What better way to inaugurate American gallerist David Zwirner’s new London space (his first European location, and happily placed in a Georgian townhouse in the heart of Mayfair) than by loudly hailing “Allo!”?

Luc Tuymans. Allo! IV, 2012. Oil on canvas, 128.1 x 181.9 cm. Courtesy David Zwirner, New York London.

David Zwirner, London
5 October–17 November 2012

by ANNA McNAY

Belgian painter Luc Tuymans (born 1958) is the one who has been appointed to carry out this task, with an exhibition of his haunting scenes, inspired by the 1942 film, The Moon and Sixpence, itself an adaptation of Somerset Maugham’s 1919 novel, loosely based on the life and Tahitian travels of Paul Gauguin (1848-1903). Albeit with none of the tropical colour of Gauguin’s own works, these dark and deliberately unfocused scenes nevertheless greet the visitor with flair.
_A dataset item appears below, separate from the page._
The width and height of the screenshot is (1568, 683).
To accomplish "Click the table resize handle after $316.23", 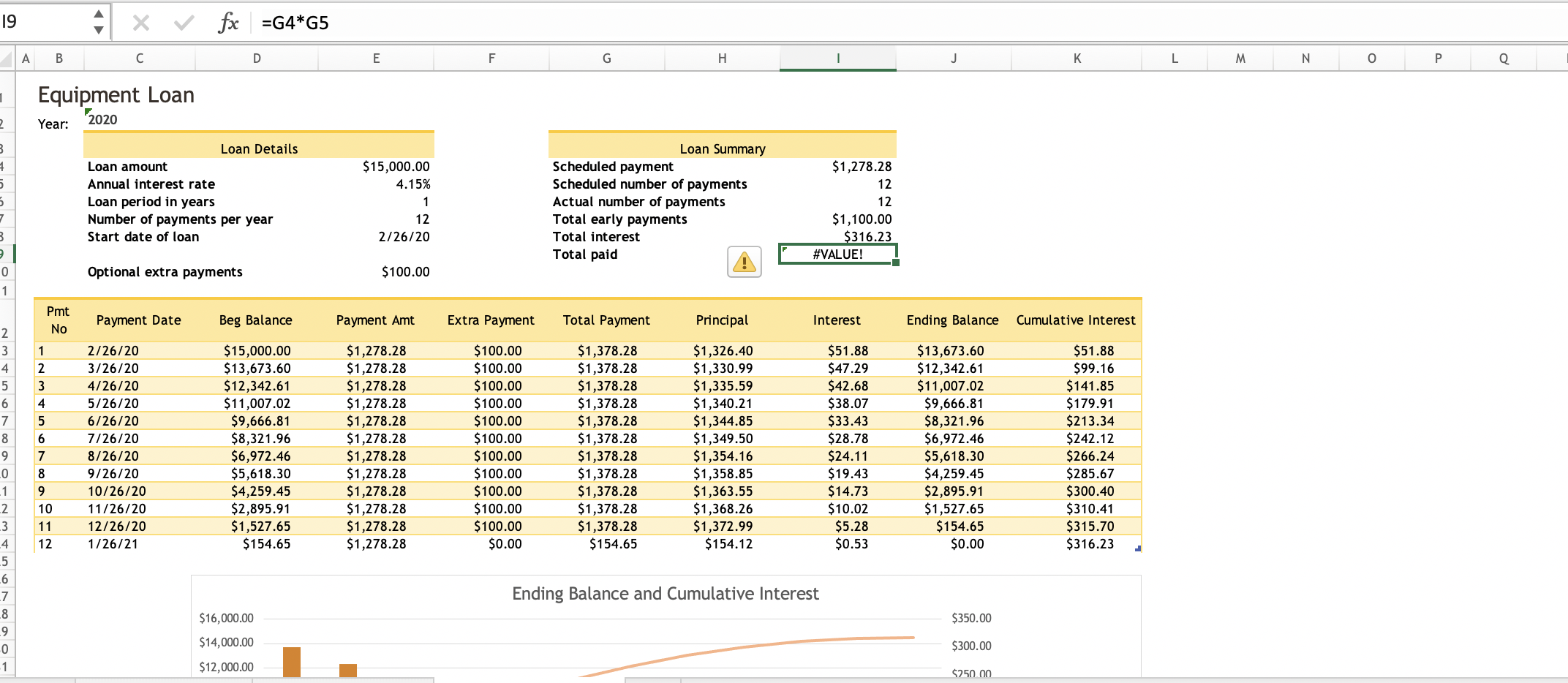I will (1137, 548).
The series came about as something of an accident, when Tuymans was asked, a year ago, to make a painting for A Room for London, the one-bedroom boat installation perched atop the Queen Elizabeth Hall. Having recently completed a series criticising the Congo and Belgium’s role there, Tuymans decided to continue with the theme of colonialism, but in a less direct way. The works in this series deal also with his longstanding fascination with film, the projected image, and the very particular light that comes with it. “I am a product of the television generation,” explains Tuymans, reminiscing about when his parents acquired their first colour screen and he saw the Albert Lewin film, which, at its climax, when the doctor of the deceased stockbroker-turned-artist returns to his studio, moments before his Tahitian widow sets fire to everything, turns from black and white into stunning Technicolor.
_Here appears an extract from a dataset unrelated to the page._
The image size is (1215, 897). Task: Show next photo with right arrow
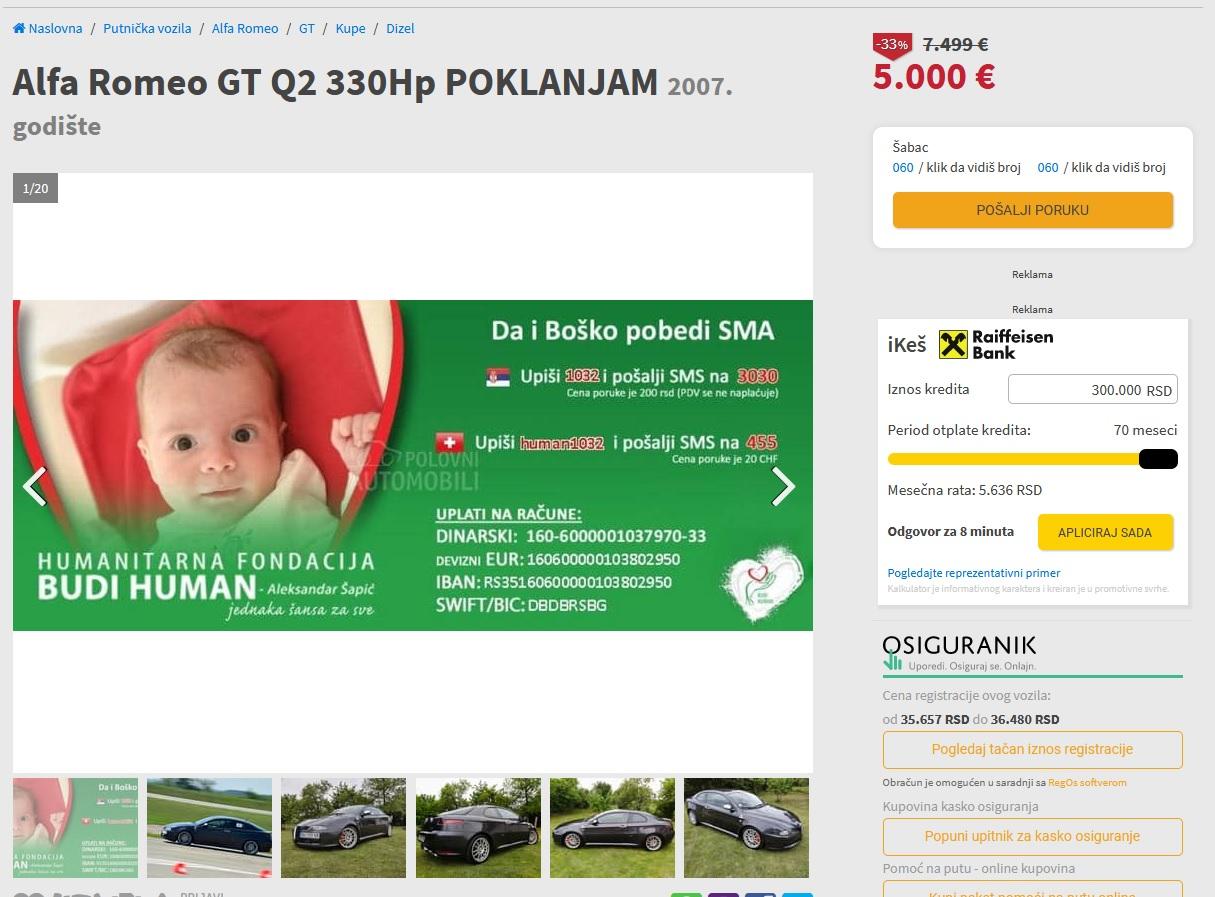(x=783, y=487)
For his Allo!series of paintings (all 2012), Tuymans first made digital stills of the screen – itself displaying mock ups of Gauguin’s Tahitian works – then rephotographed these with his iPhone, in turn capturing his own shadow which became an integral part of the final works, which he then painted on to canvas, largely with just one brush, and using only five colours. “[This is] an aberration within my own oeuvre!” says Tuymans. “A challenge! I get easily bored, and, for numbers II and III, I even had to reproduce the same background twice.”

Allo! VI contains a mass of grey space, which, close up, looks like nothing, but, as you move further away, a sense of contours and depth emerges. Similarly, with the blurry brushstrokes, it is necessary to step back to focus the image and make its contents appear. Perhaps this is another reference to the pixellation of the television screen?

As well as the Allo! series, the show also displays a couple of isolated works, Peaches and Technicolor (both 2012), which use, as their source material, the earliest vintage Technicolor images Tuymans was able to find on YouTube. Again, unimpressive at close range, with their pencilled outlines and blocks of colour, from afar, the areas of uncovered white canvas shine through, almost incandescent.

Tuymans was one of the first artists to be represented by Zwirner after he opened his New York gallery back in 1993. This is his ninth solo show with the gallery, and will overlap with his tenth, The Summer is Over, opening in November in New York. If he continues to be this prolific, one thing is for sure, neither Tuymans nor his audience will get bored.